Personal information
- Born: September 15, 1948 (age 77) Washington, D.C., U.S.
- Listed height: 6 ft 2 in (1.88 m)
- Listed weight: 198 lb (90 kg)

Career information
- High school: Dunbar (Lexington, Kentucky)
- College: Johnson C. Smith (1966–1969)
- NFL draft: 1970: 2nd round, 40th overall pick

Career history
- Houston Oilers (1970)*; New Orleans Saints (1970); Houston Oilers (1973)*;
- * Offseason and/or practice squad member only

Career NFL statistics
- Rushing yards: 6
- Rushing average: 1.5
- Return yards: 183
- Stats at Pro Football Reference

= Bill Dusenbery =

American football player (born 1948)

William Dusenbery (born September 15, 1948) is an American former professional football player who was a running back for one season with the New Orleans Saints of the National Football League (NFL). He was selected by the Houston Oilers in the second round of the 1970 NFL draft. He played college football at Johnson C. Smith University.

==Early life==
William Dusenbery was born on September 15, 1948, in Washington, D.C. and attended Paul Laurence Dunbar High School in Lexington, Kentucky. He helped Dunbar win the state title and also played in the 1966 Shrine Bowl.

==College career==
Dusenbery played college football for the Johnson C. Smith Golden Bulls of Johnson C. Smith University, where he was the starting running back from 1966 to 1969. He earned all-conference honors his senior year in 1969. He rushed 447 times for 2,543 yards and 23 touchdowns during his college career. He was inducted into the Johnson C. Smith University Athletics Hall of Fame in 1997 and the CIAA Hall of Fame in 2024.

==Professional career==
Dusenbery was selected by the Houston Oilers in the second round, with the 40th overall pick, of the 1970 NFL draft.

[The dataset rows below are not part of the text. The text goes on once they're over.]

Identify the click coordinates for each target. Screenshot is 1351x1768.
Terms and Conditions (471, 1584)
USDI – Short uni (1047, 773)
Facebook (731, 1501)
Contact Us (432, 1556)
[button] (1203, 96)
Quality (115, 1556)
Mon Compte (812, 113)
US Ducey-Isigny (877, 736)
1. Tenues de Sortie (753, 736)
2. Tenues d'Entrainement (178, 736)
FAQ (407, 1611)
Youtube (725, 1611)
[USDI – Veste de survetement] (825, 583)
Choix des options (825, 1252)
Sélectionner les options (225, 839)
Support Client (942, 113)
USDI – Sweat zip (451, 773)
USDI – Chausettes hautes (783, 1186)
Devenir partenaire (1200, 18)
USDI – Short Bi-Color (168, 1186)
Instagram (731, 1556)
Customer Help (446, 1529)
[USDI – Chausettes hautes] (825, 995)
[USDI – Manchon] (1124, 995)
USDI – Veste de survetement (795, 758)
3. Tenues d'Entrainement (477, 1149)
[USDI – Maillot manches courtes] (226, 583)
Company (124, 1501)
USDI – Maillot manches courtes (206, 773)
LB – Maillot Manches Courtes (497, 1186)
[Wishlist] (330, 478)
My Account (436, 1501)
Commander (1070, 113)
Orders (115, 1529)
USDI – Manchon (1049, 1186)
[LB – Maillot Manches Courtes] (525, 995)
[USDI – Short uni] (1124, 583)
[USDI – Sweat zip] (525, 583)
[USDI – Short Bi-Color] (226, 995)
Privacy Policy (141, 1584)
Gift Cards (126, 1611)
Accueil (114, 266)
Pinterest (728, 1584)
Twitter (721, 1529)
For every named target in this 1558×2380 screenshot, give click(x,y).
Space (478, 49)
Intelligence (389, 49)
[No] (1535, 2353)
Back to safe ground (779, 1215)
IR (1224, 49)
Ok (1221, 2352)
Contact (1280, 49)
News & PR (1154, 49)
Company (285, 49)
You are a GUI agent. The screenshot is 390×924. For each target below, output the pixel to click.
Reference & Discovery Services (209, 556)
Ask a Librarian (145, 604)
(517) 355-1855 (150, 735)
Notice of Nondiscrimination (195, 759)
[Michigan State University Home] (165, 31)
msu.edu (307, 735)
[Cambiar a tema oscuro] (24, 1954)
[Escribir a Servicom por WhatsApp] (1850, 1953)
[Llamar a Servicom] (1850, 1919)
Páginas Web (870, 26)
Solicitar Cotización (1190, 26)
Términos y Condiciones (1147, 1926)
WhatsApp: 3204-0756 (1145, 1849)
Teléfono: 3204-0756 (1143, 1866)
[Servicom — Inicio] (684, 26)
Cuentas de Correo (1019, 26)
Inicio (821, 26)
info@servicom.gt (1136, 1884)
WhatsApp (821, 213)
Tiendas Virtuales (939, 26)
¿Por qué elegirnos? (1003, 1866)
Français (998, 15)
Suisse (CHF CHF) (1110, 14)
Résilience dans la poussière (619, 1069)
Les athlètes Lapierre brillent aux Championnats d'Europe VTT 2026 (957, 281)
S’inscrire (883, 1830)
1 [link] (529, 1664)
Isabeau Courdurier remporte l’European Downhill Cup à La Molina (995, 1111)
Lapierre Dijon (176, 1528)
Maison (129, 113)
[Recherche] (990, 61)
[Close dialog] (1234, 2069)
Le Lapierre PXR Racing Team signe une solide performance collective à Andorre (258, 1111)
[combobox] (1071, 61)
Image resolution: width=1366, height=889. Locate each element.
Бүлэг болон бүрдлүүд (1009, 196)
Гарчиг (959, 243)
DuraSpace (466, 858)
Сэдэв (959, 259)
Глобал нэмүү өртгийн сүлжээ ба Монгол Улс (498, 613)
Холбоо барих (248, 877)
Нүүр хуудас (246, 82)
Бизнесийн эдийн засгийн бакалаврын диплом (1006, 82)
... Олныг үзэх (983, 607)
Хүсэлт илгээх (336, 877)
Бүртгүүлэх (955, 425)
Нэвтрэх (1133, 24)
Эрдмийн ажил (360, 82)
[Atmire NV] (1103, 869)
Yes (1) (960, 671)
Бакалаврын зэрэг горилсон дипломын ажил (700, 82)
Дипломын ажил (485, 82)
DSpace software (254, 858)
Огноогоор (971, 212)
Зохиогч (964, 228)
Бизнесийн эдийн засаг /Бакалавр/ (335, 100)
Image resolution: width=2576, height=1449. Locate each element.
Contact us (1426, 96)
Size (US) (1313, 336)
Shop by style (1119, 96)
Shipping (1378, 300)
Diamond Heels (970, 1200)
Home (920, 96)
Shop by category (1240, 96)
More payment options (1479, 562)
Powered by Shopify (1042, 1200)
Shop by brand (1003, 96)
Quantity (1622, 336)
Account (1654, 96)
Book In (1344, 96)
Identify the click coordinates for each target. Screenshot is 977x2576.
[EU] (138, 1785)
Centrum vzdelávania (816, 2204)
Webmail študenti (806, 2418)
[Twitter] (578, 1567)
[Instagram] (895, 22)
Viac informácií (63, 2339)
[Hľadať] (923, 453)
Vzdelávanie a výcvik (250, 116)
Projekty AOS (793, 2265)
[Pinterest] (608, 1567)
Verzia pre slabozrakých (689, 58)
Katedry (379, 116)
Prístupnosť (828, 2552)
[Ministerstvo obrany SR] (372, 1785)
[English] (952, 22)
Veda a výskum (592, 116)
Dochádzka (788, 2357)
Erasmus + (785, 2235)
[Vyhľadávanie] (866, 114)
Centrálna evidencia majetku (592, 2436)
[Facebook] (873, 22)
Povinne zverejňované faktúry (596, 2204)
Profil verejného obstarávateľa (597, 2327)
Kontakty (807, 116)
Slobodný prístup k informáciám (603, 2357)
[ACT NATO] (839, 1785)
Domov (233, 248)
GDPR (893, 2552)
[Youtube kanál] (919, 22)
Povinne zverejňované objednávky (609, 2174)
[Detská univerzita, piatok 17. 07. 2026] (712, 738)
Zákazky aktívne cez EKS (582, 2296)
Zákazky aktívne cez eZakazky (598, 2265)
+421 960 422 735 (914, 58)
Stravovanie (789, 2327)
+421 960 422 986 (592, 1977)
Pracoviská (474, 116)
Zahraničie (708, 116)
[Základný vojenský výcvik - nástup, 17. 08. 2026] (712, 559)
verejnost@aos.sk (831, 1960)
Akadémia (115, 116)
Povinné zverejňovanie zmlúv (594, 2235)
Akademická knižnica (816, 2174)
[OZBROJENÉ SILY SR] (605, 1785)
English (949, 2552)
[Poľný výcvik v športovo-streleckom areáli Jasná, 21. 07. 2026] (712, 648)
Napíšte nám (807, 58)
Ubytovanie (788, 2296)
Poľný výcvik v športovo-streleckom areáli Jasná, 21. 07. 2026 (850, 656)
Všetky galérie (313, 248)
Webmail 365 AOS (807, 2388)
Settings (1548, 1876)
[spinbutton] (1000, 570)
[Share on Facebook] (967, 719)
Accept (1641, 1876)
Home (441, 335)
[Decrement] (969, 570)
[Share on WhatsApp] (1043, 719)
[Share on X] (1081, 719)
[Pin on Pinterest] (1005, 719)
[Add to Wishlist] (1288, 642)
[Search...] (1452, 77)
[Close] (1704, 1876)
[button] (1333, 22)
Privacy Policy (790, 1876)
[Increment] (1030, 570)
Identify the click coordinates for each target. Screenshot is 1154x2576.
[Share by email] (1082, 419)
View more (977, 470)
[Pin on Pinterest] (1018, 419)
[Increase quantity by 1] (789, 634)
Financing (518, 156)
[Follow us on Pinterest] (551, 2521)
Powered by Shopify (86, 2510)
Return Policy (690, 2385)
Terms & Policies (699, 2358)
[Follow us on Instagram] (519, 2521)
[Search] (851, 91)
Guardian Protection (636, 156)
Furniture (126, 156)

He signed with the Oilers in 1970. He was traded to the Saints later in 1970. He played in eight games for the Saints during the 1970 season, rushing four times for six yards and returning ten kicks for 183 yards. He was released by the Saints in 1971.

Dusenbary signed with the Oilers again in 1973, but was released later that year.

==Personal life==
Following his football career, Dusenbery worked for the Los Angeles Parks and Recreation Department for 35 yards, including a stint as Senior Director.